Reproduce every one of the lines below without any change.
** Start **
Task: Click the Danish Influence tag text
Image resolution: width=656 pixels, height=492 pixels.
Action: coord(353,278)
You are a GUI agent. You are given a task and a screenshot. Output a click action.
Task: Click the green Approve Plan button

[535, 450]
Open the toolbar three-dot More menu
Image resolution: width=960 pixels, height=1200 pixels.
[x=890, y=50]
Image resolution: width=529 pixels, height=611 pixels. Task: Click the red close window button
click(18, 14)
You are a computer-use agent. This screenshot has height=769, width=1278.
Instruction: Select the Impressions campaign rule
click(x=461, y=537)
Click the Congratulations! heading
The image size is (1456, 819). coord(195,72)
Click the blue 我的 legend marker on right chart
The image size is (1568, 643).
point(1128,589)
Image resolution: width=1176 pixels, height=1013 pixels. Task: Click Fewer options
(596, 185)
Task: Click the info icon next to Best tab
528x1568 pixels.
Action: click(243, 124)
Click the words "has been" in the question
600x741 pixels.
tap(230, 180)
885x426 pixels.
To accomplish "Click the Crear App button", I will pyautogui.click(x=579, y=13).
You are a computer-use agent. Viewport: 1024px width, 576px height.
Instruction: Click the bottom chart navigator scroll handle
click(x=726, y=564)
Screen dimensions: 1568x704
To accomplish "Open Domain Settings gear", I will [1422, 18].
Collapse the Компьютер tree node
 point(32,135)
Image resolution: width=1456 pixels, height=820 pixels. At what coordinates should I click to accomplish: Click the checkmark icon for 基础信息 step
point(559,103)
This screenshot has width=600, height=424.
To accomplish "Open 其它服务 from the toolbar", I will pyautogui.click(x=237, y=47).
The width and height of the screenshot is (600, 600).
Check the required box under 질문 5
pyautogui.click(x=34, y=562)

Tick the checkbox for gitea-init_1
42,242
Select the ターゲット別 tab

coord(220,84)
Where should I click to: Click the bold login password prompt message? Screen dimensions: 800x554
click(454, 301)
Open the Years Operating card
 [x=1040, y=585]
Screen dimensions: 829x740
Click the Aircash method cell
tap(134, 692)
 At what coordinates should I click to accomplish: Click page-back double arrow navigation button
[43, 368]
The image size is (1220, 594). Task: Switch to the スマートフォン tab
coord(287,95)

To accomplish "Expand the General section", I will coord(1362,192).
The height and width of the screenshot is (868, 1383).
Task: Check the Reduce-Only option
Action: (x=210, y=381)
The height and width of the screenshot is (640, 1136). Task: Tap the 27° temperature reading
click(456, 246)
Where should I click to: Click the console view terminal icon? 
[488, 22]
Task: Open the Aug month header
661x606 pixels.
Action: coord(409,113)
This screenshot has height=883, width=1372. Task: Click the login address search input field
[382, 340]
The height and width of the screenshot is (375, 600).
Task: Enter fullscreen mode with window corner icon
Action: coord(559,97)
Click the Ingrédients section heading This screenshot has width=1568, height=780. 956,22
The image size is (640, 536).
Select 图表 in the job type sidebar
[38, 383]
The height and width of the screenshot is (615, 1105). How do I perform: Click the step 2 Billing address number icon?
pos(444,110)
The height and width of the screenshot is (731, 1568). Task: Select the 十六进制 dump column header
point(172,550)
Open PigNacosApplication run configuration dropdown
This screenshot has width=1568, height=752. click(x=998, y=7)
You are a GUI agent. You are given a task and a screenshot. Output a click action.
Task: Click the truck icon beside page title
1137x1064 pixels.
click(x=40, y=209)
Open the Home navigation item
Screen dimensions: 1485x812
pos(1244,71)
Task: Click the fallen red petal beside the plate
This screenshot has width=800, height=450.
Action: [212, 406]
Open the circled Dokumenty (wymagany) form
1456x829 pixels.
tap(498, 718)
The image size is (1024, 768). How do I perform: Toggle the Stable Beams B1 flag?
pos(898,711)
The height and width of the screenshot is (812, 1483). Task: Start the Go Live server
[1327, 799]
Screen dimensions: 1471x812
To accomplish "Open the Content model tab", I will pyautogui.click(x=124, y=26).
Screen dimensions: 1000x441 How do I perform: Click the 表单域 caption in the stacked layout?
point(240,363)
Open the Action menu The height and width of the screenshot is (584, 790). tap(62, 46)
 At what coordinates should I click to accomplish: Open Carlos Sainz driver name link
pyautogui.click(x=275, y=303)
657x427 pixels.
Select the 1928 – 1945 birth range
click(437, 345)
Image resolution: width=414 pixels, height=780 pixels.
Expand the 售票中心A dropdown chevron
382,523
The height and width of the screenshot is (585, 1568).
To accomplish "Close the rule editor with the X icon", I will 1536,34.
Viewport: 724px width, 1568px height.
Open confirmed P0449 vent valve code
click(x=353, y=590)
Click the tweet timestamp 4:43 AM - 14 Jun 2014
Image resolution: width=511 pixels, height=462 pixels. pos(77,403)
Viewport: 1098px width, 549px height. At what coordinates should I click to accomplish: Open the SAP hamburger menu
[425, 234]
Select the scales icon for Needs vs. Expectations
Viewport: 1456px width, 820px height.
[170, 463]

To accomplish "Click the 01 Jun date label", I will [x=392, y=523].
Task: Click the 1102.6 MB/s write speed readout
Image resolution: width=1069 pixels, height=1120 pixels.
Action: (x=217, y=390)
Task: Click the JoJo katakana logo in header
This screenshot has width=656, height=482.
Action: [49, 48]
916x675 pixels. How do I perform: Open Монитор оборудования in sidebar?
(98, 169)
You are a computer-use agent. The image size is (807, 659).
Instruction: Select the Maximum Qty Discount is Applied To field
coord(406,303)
** End **
### OUTPUT BELOW
Task: Click the Danish Influence tag text
Image resolution: width=656 pixels, height=492 pixels.
Action: coord(353,278)
You are a GUI agent. You are given a task and a screenshot. Output a click action.
Task: Click the green Approve Plan button

[535, 450]
Open the toolbar three-dot More menu
Image resolution: width=960 pixels, height=1200 pixels.
[x=890, y=50]
Image resolution: width=529 pixels, height=611 pixels. Task: Click the red close window button
click(18, 14)
You are a computer-use agent. This screenshot has height=769, width=1278.
Instruction: Select the Impressions campaign rule
click(x=461, y=537)
Click the Congratulations! heading
The image size is (1456, 819). coord(195,72)
Click the blue 我的 legend marker on right chart
The image size is (1568, 643).
point(1128,589)
Image resolution: width=1176 pixels, height=1013 pixels. Task: Click Fewer options
(596, 185)
Task: Click the info icon next to Best tab
528x1568 pixels.
Action: click(243, 124)
Click the words "has been" in the question
600x741 pixels.
tap(230, 180)
885x426 pixels.
To accomplish "Click the Crear App button", I will pyautogui.click(x=579, y=13).
You are a computer-use agent. Viewport: 1024px width, 576px height.
Instruction: Click the bottom chart navigator scroll handle
click(x=726, y=564)
Screen dimensions: 1568x704
To accomplish "Open Domain Settings gear", I will [1422, 18].
Collapse the Компьютер tree node
 point(32,135)
Image resolution: width=1456 pixels, height=820 pixels. At what coordinates should I click to accomplish: Click the checkmark icon for 基础信息 step
point(559,103)
This screenshot has width=600, height=424.
To accomplish "Open 其它服务 from the toolbar", I will pyautogui.click(x=237, y=47).
The width and height of the screenshot is (600, 600).
Check the required box under 질문 5
pyautogui.click(x=34, y=562)

Tick the checkbox for gitea-init_1
42,242
Select the ターゲット別 tab

coord(220,84)
Where should I click to: Click the bold login password prompt message? Screen dimensions: 800x554
click(454, 301)
Open the Years Operating card
 [x=1040, y=585]
Screen dimensions: 829x740
Click the Aircash method cell
tap(134, 692)
 At what coordinates should I click to accomplish: Click page-back double arrow navigation button
[43, 368]
The image size is (1220, 594). Task: Switch to the スマートフォン tab
coord(287,95)

To accomplish "Expand the General section", I will coord(1362,192).
The height and width of the screenshot is (868, 1383).
Task: Check the Reduce-Only option
Action: (x=210, y=381)
The height and width of the screenshot is (640, 1136). Task: Tap the 27° temperature reading
click(456, 246)
Where should I click to: Click the console view terminal icon? 
[488, 22]
Task: Open the Aug month header
661x606 pixels.
Action: coord(409,113)
This screenshot has height=883, width=1372. Task: Click the login address search input field
[382, 340]
The height and width of the screenshot is (375, 600).
Task: Enter fullscreen mode with window corner icon
Action: coord(559,97)
Click the Ingrédients section heading This screenshot has width=1568, height=780. 956,22
The image size is (640, 536).
Select 图表 in the job type sidebar
[38, 383]
The height and width of the screenshot is (615, 1105). How do I perform: Click the step 2 Billing address number icon?
pos(444,110)
The height and width of the screenshot is (731, 1568). Task: Select the 十六进制 dump column header
point(172,550)
Open PigNacosApplication run configuration dropdown
This screenshot has width=1568, height=752. click(x=998, y=7)
You are a GUI agent. You are given a task and a screenshot. Output a click action.
Task: Click the truck icon beside page title
1137x1064 pixels.
click(x=40, y=209)
Open the Home navigation item
Screen dimensions: 1485x812
pos(1244,71)
Task: Click the fallen red petal beside the plate
This screenshot has width=800, height=450.
Action: [212, 406]
Open the circled Dokumenty (wymagany) form
1456x829 pixels.
tap(498, 718)
The image size is (1024, 768). How do I perform: Toggle the Stable Beams B1 flag?
pos(898,711)
The height and width of the screenshot is (812, 1483). Task: Start the Go Live server
[1327, 799]
Screen dimensions: 1471x812
To accomplish "Open the Content model tab", I will pyautogui.click(x=124, y=26).
Screen dimensions: 1000x441 How do I perform: Click the 表单域 caption in the stacked layout?
point(240,363)
Open the Action menu The height and width of the screenshot is (584, 790). tap(62, 46)
 At what coordinates should I click to accomplish: Open Carlos Sainz driver name link
pyautogui.click(x=275, y=303)
657x427 pixels.
Select the 1928 – 1945 birth range
click(437, 345)
Image resolution: width=414 pixels, height=780 pixels.
Expand the 售票中心A dropdown chevron
382,523
The height and width of the screenshot is (585, 1568).
To accomplish "Close the rule editor with the X icon", I will 1536,34.
Viewport: 724px width, 1568px height.
Open confirmed P0449 vent valve code
click(x=353, y=590)
Click the tweet timestamp 4:43 AM - 14 Jun 2014
Image resolution: width=511 pixels, height=462 pixels. pos(77,403)
Viewport: 1098px width, 549px height. At what coordinates should I click to accomplish: Open the SAP hamburger menu
[425, 234]
Select the scales icon for Needs vs. Expectations
Viewport: 1456px width, 820px height.
[170, 463]

To accomplish "Click the 01 Jun date label", I will [x=392, y=523].
Task: Click the 1102.6 MB/s write speed readout
Image resolution: width=1069 pixels, height=1120 pixels.
Action: (x=217, y=390)
Task: Click the JoJo katakana logo in header
This screenshot has width=656, height=482.
Action: [49, 48]
916x675 pixels. How do I perform: Open Монитор оборудования in sidebar?
(98, 169)
You are a computer-use agent. The image size is (807, 659).
Instruction: Select the Maximum Qty Discount is Applied To field
coord(406,303)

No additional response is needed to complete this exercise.